Всю жизнь она была женщиной сердобольной. Побирушку не отпускала без куска, приблудную кошку без плошки. А теперь вот стояла над ямой с живым человеком и ровно ничего не чувствовала – жалость в ней будто выгорела вся. Злость одна осталась. За дома сгоревшие, за соседей и родню, которых больше нет, а было их пол‑улицы. За гнилую картошку. За то, что горбатилась теперь на тех, кто всё это устроил.

И ведь попробуй скажи им, что больше работать не пойдёшь, думала она, глядя, как немец разевает рот в крике. Тут же староста прибежит, а следом жандарм. В лучшем разе побои причинят, в худшем же – уведут, и ищи потом человека.

Немец в яме закричал громче, что‑то по‑своему – даже хорошо, что она не понимала, что это за «лос», и в голосе даже отчаяние послышалось. Но Марфа и бровью не повела. Плохо ему тут? Людям нынче похуже приходится, и хорошим людям.

Она захлопнула крышку. А потом подумала, приволокла еще из сеней старый войлок и накрыла люк, а поверх войлока раскатала ковёр – не старый половичок, а оставшийся ещё от довоенной жизни, тот, что берегла дочке на свадьбу. Только нет больше дочки. Из‑за таких гадов и нет.

Из‑под пола ещё доносилось глухое, еле различимое мычание. Потом стихло и оно.
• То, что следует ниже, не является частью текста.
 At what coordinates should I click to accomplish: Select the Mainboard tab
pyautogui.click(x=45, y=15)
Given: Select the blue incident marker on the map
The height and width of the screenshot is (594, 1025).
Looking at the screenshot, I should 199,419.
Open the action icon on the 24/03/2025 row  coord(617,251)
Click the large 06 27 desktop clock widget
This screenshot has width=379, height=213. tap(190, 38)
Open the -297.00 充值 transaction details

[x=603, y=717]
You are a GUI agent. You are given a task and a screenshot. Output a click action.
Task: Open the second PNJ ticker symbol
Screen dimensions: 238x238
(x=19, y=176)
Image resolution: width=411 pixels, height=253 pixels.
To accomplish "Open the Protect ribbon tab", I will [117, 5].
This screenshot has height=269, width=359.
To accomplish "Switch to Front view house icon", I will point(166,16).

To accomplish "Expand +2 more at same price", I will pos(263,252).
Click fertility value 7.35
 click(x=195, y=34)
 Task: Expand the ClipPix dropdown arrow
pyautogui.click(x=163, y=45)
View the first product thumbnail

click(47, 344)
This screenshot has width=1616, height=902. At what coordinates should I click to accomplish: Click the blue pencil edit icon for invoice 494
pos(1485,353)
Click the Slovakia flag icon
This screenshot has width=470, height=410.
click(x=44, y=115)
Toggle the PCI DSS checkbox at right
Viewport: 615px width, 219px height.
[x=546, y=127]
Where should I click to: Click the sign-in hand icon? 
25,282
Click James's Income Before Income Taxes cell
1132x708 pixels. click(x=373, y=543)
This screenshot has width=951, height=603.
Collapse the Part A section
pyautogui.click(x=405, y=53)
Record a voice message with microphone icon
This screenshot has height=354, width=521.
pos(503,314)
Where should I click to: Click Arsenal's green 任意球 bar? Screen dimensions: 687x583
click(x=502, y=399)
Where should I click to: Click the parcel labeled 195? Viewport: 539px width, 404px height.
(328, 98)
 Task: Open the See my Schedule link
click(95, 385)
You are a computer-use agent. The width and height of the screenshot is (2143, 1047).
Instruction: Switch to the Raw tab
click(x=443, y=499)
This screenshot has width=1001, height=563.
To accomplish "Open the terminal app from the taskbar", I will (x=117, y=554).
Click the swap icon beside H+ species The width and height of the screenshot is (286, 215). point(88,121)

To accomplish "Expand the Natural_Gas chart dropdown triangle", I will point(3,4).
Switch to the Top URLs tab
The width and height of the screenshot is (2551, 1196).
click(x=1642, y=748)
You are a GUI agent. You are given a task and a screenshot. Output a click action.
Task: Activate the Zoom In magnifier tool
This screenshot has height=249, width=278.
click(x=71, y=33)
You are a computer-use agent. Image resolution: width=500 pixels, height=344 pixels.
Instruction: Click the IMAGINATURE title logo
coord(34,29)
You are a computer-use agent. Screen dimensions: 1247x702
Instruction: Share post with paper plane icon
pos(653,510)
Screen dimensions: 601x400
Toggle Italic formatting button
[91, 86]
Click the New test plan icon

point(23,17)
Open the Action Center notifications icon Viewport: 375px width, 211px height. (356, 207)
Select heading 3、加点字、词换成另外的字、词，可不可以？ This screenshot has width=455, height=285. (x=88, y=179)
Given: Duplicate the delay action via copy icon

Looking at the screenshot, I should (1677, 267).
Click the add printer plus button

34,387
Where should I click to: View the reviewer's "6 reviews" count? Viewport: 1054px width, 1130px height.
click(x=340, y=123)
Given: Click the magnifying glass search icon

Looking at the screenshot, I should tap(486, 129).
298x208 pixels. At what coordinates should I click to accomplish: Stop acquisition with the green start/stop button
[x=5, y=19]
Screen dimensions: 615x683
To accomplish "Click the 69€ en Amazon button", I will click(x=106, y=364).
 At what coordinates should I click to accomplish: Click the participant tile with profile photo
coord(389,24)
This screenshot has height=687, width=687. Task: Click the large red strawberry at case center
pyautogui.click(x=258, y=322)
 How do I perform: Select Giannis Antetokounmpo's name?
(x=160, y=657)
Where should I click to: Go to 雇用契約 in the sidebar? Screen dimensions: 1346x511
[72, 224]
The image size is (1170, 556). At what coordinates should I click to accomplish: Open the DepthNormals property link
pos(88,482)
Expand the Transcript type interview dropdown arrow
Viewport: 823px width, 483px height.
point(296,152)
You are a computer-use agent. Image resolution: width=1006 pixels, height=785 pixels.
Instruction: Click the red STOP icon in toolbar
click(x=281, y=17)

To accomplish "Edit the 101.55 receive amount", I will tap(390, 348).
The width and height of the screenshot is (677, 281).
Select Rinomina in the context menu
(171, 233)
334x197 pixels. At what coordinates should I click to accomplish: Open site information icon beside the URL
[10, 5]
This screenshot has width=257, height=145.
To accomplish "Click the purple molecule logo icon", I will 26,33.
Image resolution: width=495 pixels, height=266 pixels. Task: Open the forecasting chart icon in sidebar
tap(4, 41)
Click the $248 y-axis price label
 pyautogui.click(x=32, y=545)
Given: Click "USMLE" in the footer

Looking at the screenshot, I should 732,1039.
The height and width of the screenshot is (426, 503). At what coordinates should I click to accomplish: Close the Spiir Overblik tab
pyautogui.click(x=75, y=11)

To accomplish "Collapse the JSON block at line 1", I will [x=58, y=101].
Марфа поправила ковёр носком и пошла ставить воду. Дел на день было много.

* * *

Справа ударил оглушительный взрыв, и Ростовцев упал на землю, хоть и с запозданием. Осколки уже просвистели над головой секунду назад. А он лежал. Уже осыпалась вокруг поднятая взрывом сухая земля, а он всё вжимался в грунт, стиснув зубы. Потом поднял голову. Впереди, у сгоревшего дома, оседала бурая пыль, и оттуда, из пыли, кричал человек, которого зацепило миной. Кричал на немецком, высоко и отчаянно, а потом завыл на одной ноте.

Но на крик этот особо никто не обращал внимание. Обычное дело…

– Встать! – рявкнули сзади, тоже по‑немецки. – Продолжать работу!

Работу… – подумал Дмитрий. – Не бой, а работу… Но такую же смертельную, как если бы их бросили в атаку.

Ростовцев поднялся, отряхнулся и снова взял свой инструмент для поиска мин.